Jakarta-TAMBANG. Kementerian Peindustrian menilai besarnya potensi thorium di Indonesia bisa dimanfaatkan menjadi sumber energi. Dari hasil kalkulasi, pembangkit listrik thorium juga lebih efisien dibanding batu bara dan uranium sekalipun.
Menteri Perindustrian, Saleh Husin menuturkan, untuk menghasilkan 1.000 Mega Watt atau 1 Giga Watt per tahun diperlukan batu bara sebesar 3,5 – 4 juta ton, sedangkan uranium sebesar 200- 250 ton. Sementara thorium mempu menghasilkan kapasitas produksi listrik hanya dengan volume sebesar 7 ton.
Catatan Kementerian Perindustrian, potensi thorium di Indonesia mencapai 140.000 ton. Dengan angka itu, menurut Saleh, Indonesia tidak hanya menjadi negara yang siap dengan ketahanan energi tetapi juga mampu memasok energi listrik secara internasional.

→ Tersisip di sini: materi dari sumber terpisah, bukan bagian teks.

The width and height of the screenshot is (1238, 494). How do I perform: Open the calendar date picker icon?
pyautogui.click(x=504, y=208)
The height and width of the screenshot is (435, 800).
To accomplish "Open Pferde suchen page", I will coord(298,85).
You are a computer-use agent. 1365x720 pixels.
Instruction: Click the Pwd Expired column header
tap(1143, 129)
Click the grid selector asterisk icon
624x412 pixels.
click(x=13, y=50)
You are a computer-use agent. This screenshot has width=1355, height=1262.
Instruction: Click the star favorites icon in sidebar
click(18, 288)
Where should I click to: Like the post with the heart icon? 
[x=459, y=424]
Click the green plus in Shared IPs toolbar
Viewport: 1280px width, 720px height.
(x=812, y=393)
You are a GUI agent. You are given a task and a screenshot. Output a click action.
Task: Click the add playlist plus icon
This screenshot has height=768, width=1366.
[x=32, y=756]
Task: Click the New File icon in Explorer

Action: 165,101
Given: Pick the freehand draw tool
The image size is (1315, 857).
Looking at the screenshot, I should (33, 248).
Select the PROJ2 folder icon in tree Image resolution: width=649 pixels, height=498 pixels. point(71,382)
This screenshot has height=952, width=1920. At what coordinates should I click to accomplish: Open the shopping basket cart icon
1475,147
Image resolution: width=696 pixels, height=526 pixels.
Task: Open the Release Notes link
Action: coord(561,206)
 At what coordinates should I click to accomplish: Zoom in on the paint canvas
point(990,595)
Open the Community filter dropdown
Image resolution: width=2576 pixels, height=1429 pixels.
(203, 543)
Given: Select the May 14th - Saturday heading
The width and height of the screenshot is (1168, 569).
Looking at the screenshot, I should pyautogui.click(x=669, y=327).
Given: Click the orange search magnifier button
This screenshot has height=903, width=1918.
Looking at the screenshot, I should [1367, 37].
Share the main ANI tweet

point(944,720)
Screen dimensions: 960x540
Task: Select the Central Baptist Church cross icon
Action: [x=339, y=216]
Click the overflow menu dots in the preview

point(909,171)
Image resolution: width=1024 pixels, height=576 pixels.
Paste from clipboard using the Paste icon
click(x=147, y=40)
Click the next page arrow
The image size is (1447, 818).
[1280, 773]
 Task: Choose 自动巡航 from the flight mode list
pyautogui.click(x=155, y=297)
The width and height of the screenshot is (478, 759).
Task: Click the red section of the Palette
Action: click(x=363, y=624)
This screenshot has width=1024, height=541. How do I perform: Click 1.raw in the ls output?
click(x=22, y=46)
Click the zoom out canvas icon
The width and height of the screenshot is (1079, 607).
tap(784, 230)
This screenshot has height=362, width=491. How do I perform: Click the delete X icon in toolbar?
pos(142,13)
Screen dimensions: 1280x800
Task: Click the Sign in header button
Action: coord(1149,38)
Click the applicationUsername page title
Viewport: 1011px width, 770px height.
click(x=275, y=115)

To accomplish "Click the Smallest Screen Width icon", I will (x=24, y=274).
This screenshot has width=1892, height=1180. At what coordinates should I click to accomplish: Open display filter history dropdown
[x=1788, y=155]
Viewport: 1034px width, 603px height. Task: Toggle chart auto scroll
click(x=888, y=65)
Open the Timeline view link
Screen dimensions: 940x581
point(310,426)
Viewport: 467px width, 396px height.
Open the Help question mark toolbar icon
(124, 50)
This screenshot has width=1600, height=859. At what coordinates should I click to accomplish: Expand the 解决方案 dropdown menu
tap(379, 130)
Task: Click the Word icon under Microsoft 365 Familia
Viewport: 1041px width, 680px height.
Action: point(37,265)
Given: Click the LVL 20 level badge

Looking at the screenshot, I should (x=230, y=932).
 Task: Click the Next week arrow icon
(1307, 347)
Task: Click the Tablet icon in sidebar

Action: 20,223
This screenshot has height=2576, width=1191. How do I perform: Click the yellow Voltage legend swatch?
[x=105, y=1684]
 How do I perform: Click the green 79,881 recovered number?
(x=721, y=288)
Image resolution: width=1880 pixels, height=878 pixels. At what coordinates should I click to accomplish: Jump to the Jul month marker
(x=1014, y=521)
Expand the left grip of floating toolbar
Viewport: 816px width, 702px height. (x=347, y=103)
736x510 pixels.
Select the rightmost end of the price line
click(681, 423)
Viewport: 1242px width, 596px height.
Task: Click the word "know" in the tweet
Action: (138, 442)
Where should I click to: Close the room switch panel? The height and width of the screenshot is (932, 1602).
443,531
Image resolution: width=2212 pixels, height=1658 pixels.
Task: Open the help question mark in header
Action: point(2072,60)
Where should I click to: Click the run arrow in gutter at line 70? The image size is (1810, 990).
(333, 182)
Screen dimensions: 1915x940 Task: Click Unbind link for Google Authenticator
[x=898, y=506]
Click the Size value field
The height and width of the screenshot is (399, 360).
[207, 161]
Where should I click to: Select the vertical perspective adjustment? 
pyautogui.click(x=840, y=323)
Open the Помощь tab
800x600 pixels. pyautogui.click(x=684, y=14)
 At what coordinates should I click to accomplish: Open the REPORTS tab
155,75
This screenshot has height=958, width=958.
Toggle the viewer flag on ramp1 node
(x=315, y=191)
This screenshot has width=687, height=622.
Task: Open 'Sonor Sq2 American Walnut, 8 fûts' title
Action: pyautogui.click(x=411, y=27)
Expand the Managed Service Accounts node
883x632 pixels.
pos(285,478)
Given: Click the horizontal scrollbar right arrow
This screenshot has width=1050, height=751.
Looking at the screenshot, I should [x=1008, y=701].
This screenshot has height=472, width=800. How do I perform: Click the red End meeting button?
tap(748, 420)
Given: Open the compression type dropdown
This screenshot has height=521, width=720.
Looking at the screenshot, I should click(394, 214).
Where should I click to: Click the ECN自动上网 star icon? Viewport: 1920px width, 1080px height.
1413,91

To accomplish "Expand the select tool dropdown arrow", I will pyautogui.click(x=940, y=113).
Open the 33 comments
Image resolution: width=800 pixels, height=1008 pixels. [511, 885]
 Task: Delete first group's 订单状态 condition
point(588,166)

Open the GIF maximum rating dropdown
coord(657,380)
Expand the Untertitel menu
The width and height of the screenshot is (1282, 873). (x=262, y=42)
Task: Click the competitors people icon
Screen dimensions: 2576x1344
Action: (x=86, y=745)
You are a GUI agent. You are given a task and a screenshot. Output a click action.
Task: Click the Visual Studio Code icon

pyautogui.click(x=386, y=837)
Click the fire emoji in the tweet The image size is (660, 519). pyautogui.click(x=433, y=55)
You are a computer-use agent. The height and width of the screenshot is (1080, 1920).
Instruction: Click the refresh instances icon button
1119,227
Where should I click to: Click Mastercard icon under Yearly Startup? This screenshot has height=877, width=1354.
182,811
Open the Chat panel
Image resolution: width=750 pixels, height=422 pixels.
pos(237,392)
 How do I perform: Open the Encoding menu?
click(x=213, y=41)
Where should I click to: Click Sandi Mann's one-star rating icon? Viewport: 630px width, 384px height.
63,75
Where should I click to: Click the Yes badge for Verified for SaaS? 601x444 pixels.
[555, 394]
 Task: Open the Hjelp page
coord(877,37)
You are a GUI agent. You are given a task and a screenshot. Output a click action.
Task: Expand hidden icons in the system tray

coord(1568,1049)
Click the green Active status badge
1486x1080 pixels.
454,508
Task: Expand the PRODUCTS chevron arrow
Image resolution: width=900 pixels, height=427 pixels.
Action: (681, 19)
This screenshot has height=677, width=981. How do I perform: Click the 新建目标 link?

“Ada lima daerah potensial yang dapat dikembangkan menjadi kawasan industri berbasis thorium yaitu, Bangka Belitung, Batam, Kalimantan Barat, Kalimantan Timur dan Sulawesi Barat,” ujarnya.
Dirjen Industri Kimia, Tekstil dan Aneka (IKTA) Kemenperin Harjanto mengatakan teknologi pembangkit listrik tenaga thorium saat ini sedang dikembangkan antara lain di AS, China, Kanada, Belanda dan Perancis.
“Beberapa BUMN di Indonesia yang dimotori PT Industri Nuklir Indonesia telah melakukan kerja sama dengan sebuah perusahaan Amerika untuk melakukan pengembangan dan pembangunan Pembangkit Listrik Tenaga Thorium yang diharapkan dapat mulai beroperasi pada 2022,” kata Harjanto.
Lebih lanjut Saleh menjelaskan, baik itu pemerintah, pelaku usaha dan pemangku kepentingan juga mesti mencermati negara-negara di ASEAN dan Asia lain yang saat ini terus menggenjot pasokan energi listrik demi penguatan daya saing industri. Saat ini Tiongkok sudah mengoperasikan 32 unit PLTN dan sedang membangun 22 unit PLTN lagi. Negara-negara berkembang lain seperti Bangladesh, Vietnam, Malaysia, Uni Emirat Arab, Arab Saudi, Yordania, dan Kuwait telah memulai perencanaan pembangunan pembangkit listrik tenaga nuklir.
Vietnam sudah memulai pembangunan PLTN yang akan beroperasi pada 2020 dan Bangladesh baru saja menandatangi kontrak pembangunan PLTN yang di harapkan beroperasi 2022. Sementara Malaysia memiliki roadmap untuk mulai membangun pembangkit di 2030.
Ia menegaskan, Indonesia harus cepat bertindak untuk mengantisipasi perubahan tersebut, terutama di dalam perdagangan bebas baik di tingkat bilateral, regional, dan multilateral. Hal ini dapat dimulai dengan menyatukan tekad untuk memulai perencanaan pembangunan PLT Thorium agar dapat menanggulangi potensi kelangkaan energi di 2025.
“Diharapkan kita bisa memanfaatkan potensi thorium yang luar biasa ini untuk membangun industri yang kuat, mandiri, berdaya saing tinggi, dan mampu mensejahterakan rakyat,” pungkasnya.
Thorium sendiri merupakan limbah radioaktif yang hanya ditimbun dan belum dimanfaatkan sebagai hasil pemurnian dari timah, monazite, titanium dan zirkon. Bila thorium dimanfaatkan, maka hal ini sekaligus menjadi implementasi paradigma waste to energy.